Somos conscientes de que la aprobación de la ILP no va suponer una prohibición instantánea de la lidia. La iniciativa aún ha de superar enmiendas, debates, redacciones y comisiones parlamentarias hasta debatirse en pleno. Pero lo que es importante, es que el primer paso ya está dado.
Lo que pretende la ILP es modificar la actual Ley de protección de animales, que si bien prohibe el uso de animales en "peleas y espectáculos" si se les ocasiona sufrimiento de "tratamientos antinaturales", contiene dos excepciones: las corridas de toros y los 'correbous'.
Los defensores argumentan que el toro nace para morir en la plaza y que sin Fiesta en los ruedos la especie se extinguiría. Per para cualquiera que respete a los animales el predeterminar a una serie de individuos para ser masacrados es como menos un acto de crueldad premeditada. El toro de lidia es un bóvido cuya bravura no es más que la selección que los ganaderos han hecho a lo largo de muchos siglos y que han acrecentado incentivando sus rasgos violentos desde que el animal nace. Aun así muchos toros de lidia son tildados de mansos al llegar a la plaza de toros y sufrirán aun más castigo si cabe por su falta de “bravura”.

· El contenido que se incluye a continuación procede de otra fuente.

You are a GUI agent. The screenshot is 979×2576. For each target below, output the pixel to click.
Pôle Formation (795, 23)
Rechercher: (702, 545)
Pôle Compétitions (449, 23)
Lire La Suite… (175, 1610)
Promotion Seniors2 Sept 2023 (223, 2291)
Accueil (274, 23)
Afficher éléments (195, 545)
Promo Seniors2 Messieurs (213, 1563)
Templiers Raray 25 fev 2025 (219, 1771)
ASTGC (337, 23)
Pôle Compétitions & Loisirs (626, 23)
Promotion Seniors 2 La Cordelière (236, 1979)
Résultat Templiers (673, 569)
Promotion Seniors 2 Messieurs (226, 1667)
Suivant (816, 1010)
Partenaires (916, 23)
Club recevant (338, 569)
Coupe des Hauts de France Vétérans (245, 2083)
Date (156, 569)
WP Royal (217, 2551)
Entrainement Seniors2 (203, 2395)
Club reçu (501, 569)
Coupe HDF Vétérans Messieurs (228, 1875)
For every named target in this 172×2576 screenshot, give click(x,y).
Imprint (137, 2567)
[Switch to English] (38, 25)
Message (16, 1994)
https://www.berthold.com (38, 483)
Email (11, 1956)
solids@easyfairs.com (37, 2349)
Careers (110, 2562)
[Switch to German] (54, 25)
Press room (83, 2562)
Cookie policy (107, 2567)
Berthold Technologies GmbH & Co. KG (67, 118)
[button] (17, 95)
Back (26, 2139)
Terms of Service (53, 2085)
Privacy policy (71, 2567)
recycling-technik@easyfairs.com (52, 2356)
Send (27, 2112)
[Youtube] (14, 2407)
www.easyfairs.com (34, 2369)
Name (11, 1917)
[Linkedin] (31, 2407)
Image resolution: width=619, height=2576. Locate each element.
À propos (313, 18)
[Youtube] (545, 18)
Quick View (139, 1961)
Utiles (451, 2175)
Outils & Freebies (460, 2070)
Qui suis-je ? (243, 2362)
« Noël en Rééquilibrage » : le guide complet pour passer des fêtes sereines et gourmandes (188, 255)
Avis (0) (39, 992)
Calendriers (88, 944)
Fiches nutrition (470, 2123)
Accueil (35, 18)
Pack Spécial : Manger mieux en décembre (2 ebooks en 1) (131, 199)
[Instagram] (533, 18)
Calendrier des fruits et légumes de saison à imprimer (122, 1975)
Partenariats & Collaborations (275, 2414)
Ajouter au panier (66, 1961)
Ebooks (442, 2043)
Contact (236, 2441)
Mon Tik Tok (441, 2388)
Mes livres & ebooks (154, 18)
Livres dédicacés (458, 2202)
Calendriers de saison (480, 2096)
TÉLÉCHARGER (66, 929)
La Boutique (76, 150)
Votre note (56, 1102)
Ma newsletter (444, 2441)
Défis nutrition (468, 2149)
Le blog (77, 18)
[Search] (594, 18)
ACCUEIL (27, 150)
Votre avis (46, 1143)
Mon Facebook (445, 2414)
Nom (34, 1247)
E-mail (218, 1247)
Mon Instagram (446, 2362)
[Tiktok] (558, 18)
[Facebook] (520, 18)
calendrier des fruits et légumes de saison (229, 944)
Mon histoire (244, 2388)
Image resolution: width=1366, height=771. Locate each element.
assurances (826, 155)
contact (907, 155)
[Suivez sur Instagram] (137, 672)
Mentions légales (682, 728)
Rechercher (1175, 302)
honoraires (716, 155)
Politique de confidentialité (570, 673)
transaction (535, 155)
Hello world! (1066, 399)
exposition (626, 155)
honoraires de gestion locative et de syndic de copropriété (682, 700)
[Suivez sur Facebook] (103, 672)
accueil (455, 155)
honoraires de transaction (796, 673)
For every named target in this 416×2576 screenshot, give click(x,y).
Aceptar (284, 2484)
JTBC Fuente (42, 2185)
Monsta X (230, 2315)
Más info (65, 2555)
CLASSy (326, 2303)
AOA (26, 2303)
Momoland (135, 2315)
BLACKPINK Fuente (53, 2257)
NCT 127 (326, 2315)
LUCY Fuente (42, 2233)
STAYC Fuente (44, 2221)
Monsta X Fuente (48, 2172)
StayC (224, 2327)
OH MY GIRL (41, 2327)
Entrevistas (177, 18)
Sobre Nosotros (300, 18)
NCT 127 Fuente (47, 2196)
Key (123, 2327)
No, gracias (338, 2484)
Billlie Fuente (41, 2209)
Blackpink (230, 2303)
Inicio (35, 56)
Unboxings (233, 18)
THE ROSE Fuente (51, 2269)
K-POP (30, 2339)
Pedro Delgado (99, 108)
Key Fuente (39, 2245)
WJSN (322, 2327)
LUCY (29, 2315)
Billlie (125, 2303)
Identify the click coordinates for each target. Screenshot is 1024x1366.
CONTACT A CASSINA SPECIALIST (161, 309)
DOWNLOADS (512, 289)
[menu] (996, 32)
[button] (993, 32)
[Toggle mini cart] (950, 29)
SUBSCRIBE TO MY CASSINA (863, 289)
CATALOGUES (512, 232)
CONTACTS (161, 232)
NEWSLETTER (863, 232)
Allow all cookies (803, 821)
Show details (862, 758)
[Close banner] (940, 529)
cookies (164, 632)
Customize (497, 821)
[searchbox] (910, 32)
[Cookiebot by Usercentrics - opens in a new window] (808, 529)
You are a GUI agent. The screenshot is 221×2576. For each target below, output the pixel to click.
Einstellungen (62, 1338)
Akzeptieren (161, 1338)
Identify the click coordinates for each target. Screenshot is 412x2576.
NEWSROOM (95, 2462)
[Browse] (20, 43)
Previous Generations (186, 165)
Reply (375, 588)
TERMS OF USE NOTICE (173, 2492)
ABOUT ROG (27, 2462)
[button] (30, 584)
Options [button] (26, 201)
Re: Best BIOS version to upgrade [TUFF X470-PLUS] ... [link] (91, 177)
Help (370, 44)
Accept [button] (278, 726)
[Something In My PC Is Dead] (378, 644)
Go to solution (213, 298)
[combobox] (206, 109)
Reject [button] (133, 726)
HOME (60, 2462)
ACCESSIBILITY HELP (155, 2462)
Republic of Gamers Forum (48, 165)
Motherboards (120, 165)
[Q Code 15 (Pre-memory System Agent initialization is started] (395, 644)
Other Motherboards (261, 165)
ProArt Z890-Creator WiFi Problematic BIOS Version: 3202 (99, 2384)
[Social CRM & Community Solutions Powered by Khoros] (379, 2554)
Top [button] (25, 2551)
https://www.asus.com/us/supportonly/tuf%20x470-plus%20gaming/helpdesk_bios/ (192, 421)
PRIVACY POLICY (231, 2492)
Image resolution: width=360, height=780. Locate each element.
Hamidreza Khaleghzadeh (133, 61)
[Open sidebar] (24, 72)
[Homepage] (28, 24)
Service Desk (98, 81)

El Mercurio Digital viene defendiendo desde sus principios el respeto y la protección de los animales, rechazando todas aquellos actos individuales, colectivos o sociales que se basan en el maltrato de aquellos o lo practican de alguna forma.
Rechazamos por ello las corridas de toros, como actos que denigran al ser humano. Creemos que ni su carácter tradicional, ni su componente estético o cultural, ni su institucionalización en países como España, justifican en modo alguno el cruel maltrato.
Tampoco creemos que puedan justificarse las corridas por la ausencia de derechos de los animales. Esto no es más que trasladar al ámbito animal lo que corresponde al humano: ser sujeto de derechos y obligaciones (y, entre éstas, el respeto y la protección de los animales).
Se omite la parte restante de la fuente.